▸ **Excerpted passage**
The 1993–94 Cypriot Second Division was the 39th season of the Cypriot second-level football league. Aris won their 3rd title.

Format
Fourteen teams participated in the 1993–94 Cypriot Second Division. All teams played against each other twice, once at their home and once away. The team with the most points at the end of the season crowned champions. The first team were promoted to 1994–95 Cypriot First Division. The last five teams were relegated to the 1994–95 Cypriot Third Division.

The 2nd-placed team faced the 11th-placed team of the 1993–94 Cypriot First Division, in a two-legged relegation play-off for one spot in the 1994–95 Cypriot First Division. The 9th-placed team faced the 2nd-placed team of the 1993–94 Cypriot Third Division, in a two-legged relegation play-off for one spot in the 1994–95 Cypriot Second Division.

Changes from previous season
Teams promoted to 1993–94 Cypriot First Division
 Omonia Aradippou
 APEP

Teams relegated from 1992–93 Cypriot First Division
 Aris Limassol
 APOP Paphos

Teams promoted from 1992–93 Cypriot Third Division
 AEZ Zakakiou
 Ermis Aradippou

Teams relegated to 1993–94 Cypriot Third Division
 Digenis Akritas Morphou
 THOI Lakatamia

League standings

Playoff

Promotion playoff
The 2nd-placed team, APOP Paphos, faced the 11th-placed team of the 1993–94 Cypriot First Division, Olympiakos Nicosia, in a two-legged relegation play-off for one spot in the 1994–95 Cypriot First Division. Olympiakos won both matches and secured their place in the 1994–95 Cypriot First Division.

▸ **Direction 1**
According to the Cypriot Second Division article, which team won both matches of the promotion playoff?
▸ **Direction 2**
Please retype the part of the Cypriot Second Division article starting with "The 1993–94 Cypriot Second Division was" and going on through "Cypriot Third Division.".

▸ **Data rows**
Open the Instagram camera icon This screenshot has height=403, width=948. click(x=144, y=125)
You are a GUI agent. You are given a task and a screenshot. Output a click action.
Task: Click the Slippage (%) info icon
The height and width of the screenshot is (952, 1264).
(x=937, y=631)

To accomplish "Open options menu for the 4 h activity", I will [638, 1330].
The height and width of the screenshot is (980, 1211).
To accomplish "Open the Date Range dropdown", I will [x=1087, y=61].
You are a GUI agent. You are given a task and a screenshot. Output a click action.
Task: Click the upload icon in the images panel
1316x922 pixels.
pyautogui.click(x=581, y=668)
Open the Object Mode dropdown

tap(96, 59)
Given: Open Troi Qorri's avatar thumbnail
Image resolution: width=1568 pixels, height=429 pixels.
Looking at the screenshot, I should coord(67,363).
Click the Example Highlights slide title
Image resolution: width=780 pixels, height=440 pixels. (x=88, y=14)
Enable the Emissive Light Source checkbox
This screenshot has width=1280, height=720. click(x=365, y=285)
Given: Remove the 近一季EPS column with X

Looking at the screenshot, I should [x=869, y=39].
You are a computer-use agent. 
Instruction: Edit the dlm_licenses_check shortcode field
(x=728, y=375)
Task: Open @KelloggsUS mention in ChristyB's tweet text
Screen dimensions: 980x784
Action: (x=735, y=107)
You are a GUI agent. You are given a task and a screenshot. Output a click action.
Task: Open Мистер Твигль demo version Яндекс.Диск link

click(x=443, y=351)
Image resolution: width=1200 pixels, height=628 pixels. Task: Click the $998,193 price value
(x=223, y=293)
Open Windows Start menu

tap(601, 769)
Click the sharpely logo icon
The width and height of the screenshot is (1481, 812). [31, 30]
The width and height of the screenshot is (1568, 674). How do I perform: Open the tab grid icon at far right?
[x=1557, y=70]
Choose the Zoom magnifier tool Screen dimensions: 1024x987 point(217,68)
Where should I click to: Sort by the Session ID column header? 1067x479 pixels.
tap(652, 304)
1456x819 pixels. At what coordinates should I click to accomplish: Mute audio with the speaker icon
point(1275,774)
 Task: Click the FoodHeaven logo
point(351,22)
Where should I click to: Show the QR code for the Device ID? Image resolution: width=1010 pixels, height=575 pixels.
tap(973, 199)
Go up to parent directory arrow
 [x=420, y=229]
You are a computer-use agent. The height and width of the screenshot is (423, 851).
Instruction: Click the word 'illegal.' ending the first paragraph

▸ **Expected output 1**
Olympiakos Nicosia

▸ **Expected output 2**
The 1993–94 Cypriot Second Division was the 39th season of the Cypriot second-level football league. Aris won their 3rd title.

Format
Fourteen teams participated in the 1993–94 Cypriot Second Division. All teams played against each other twice, once at their home and once away. The team with the most points at the end of the season crowned champions. The first team were promoted to 1994–95 Cypriot First Division. The last five teams were relegated to the 1994–95 Cypriot Third Division.